◆ EXERCISE DIRECTIONS ◆
How many lines of the material contain the word "Instruction"? Matching is case-sensitive; reply with the number alone.

◆ INFORMATION SUPPLIED ◆
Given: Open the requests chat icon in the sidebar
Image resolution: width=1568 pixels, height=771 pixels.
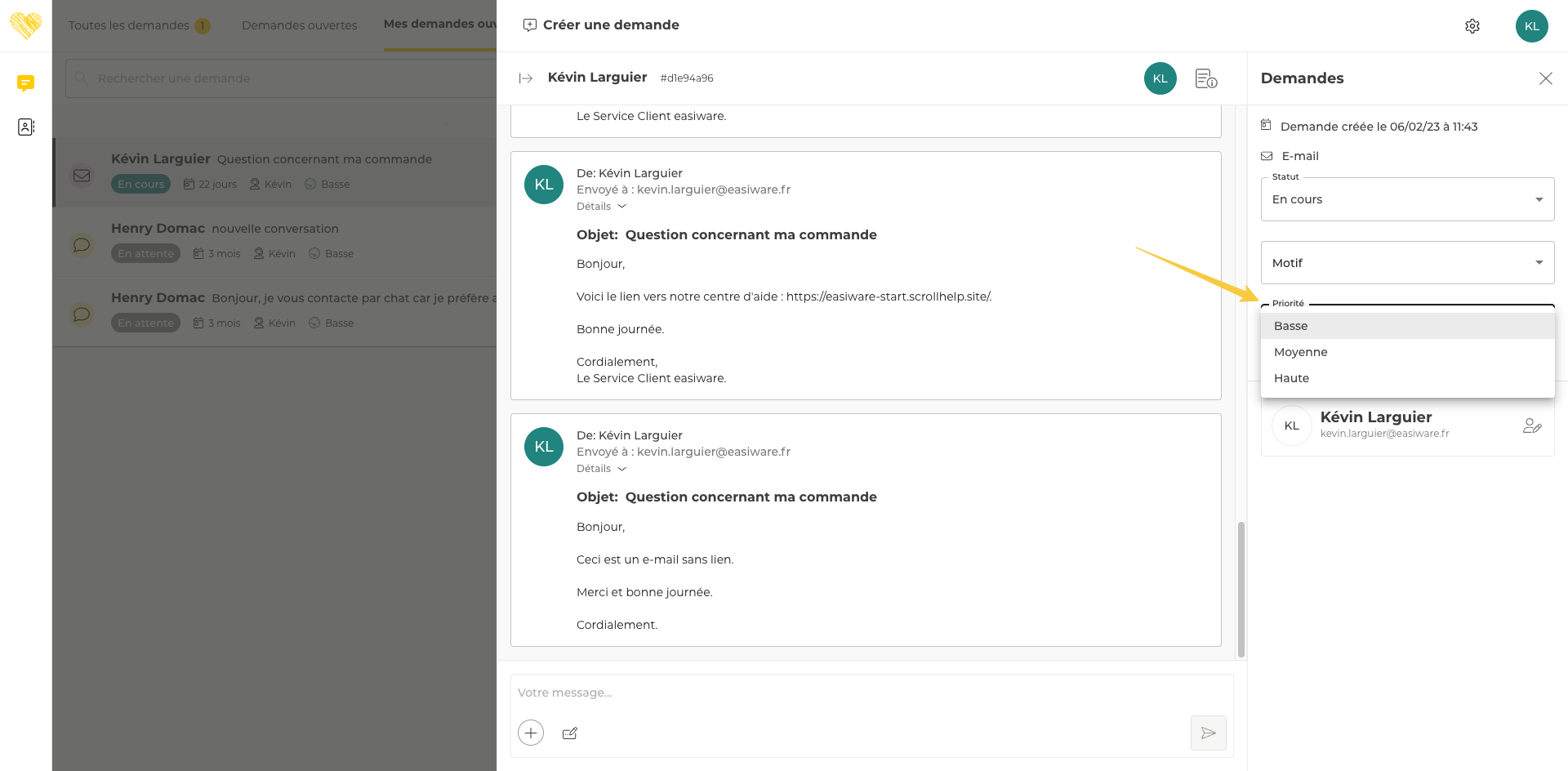Looking at the screenshot, I should click(26, 83).
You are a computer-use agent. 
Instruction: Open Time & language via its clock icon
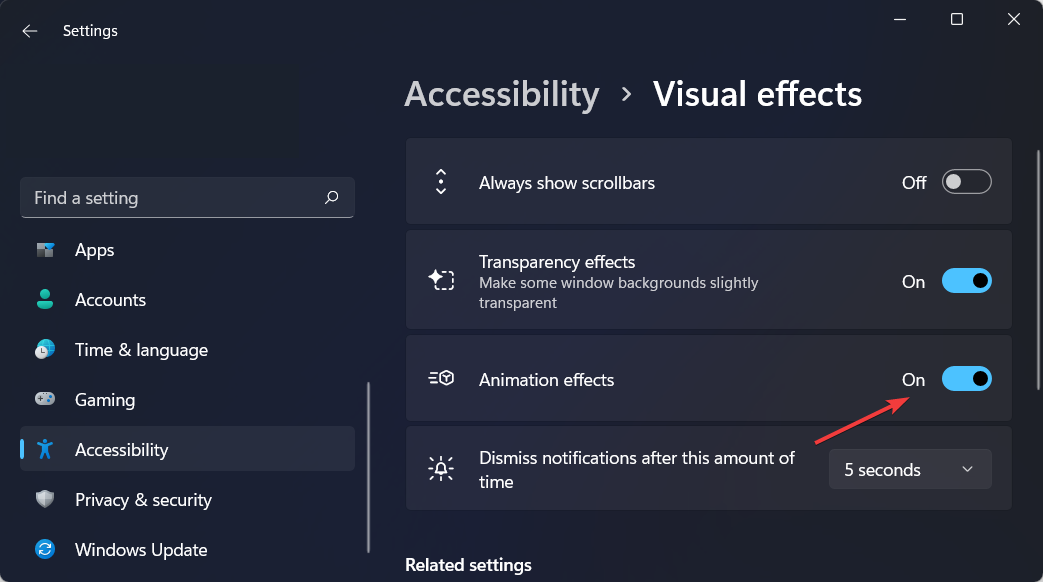click(45, 349)
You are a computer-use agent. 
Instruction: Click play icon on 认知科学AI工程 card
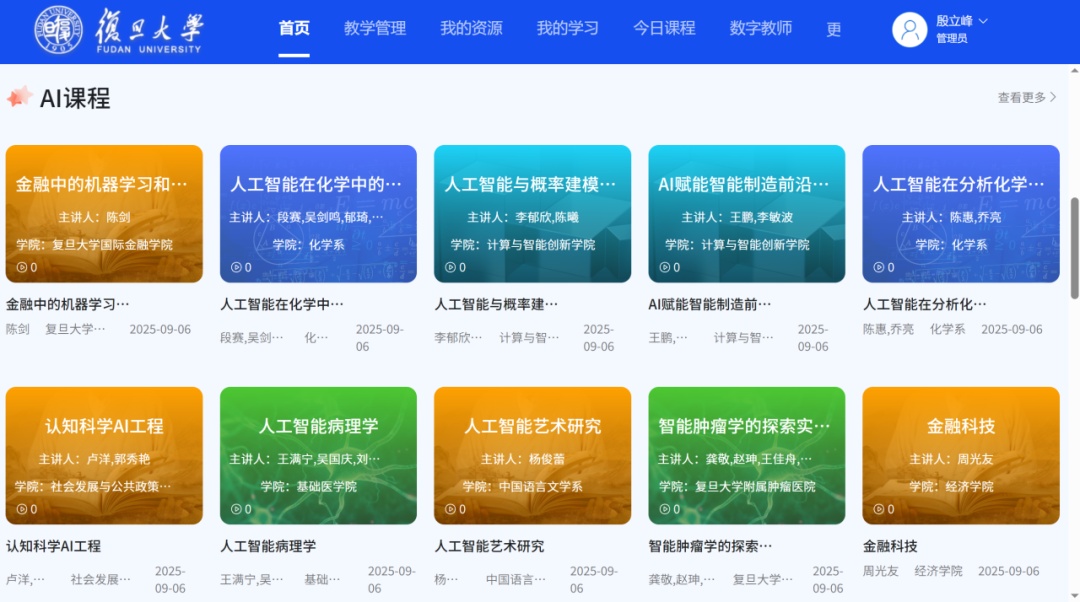point(21,508)
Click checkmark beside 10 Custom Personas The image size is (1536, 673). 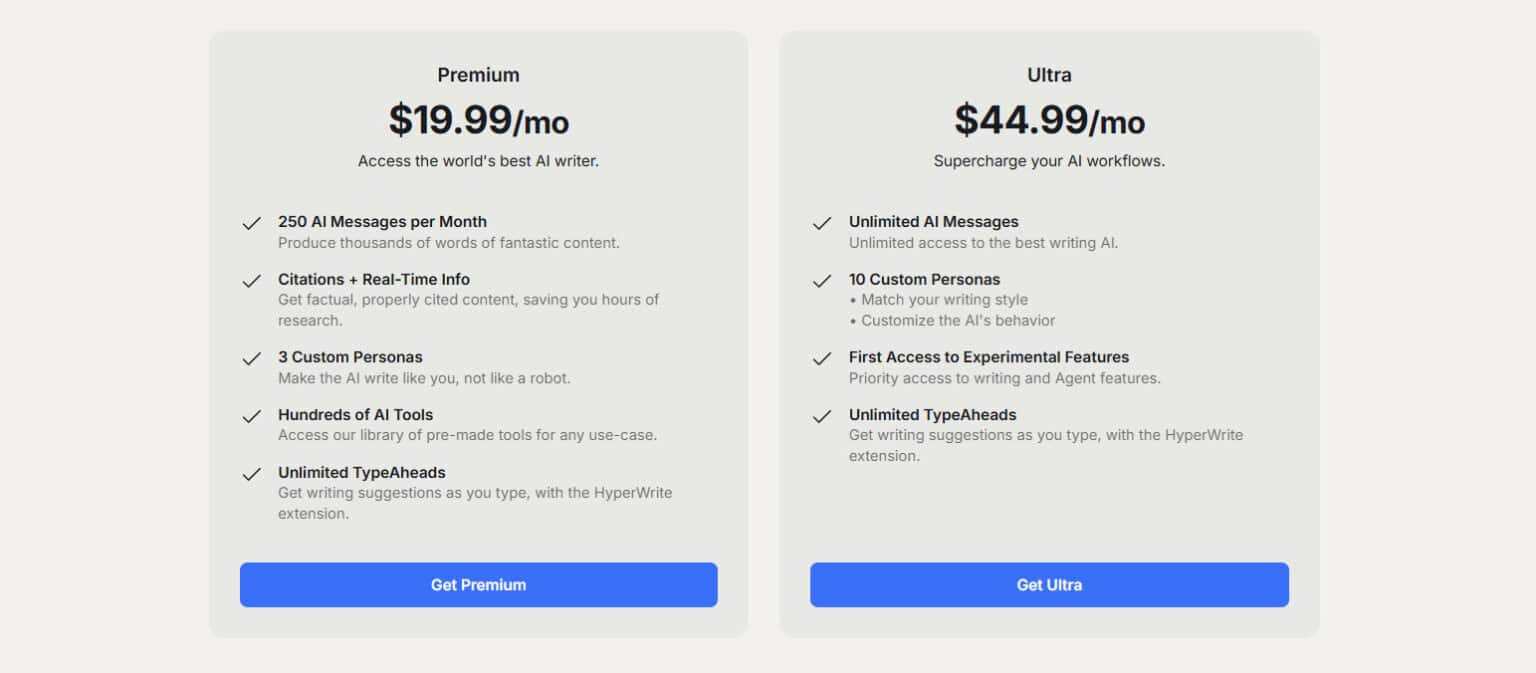[x=822, y=281]
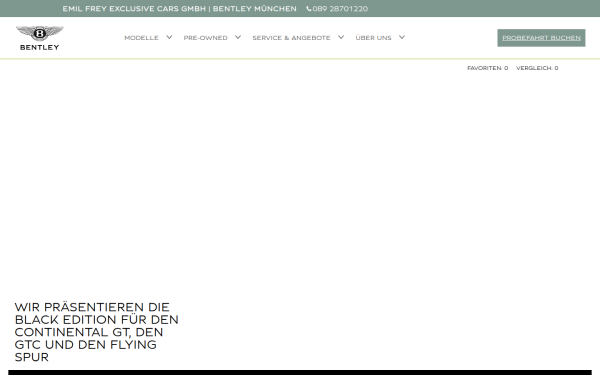
Task: Expand the Service & Angebote chevron
Action: coord(341,37)
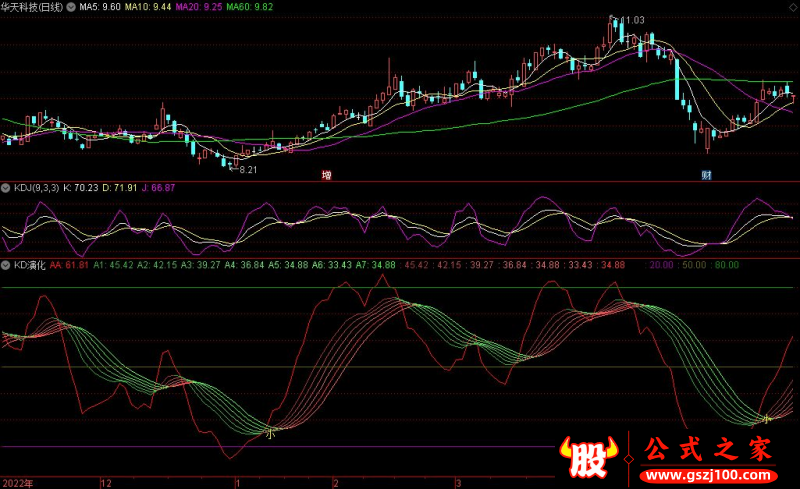Viewport: 800px width, 489px height.
Task: Select the MA10: 9.44 moving average label
Action: pos(148,6)
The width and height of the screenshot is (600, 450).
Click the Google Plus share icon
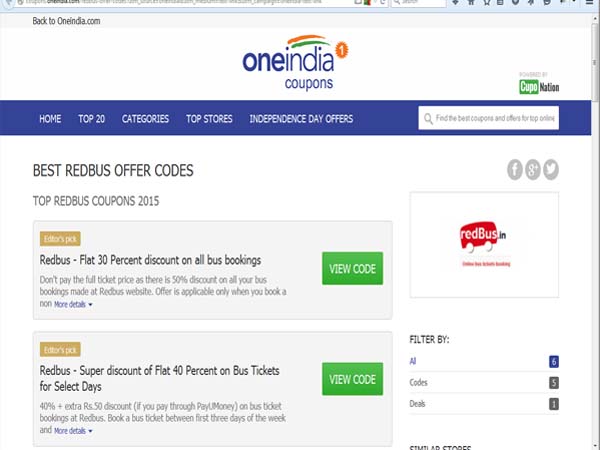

◆ TASK ANSWER ◆
2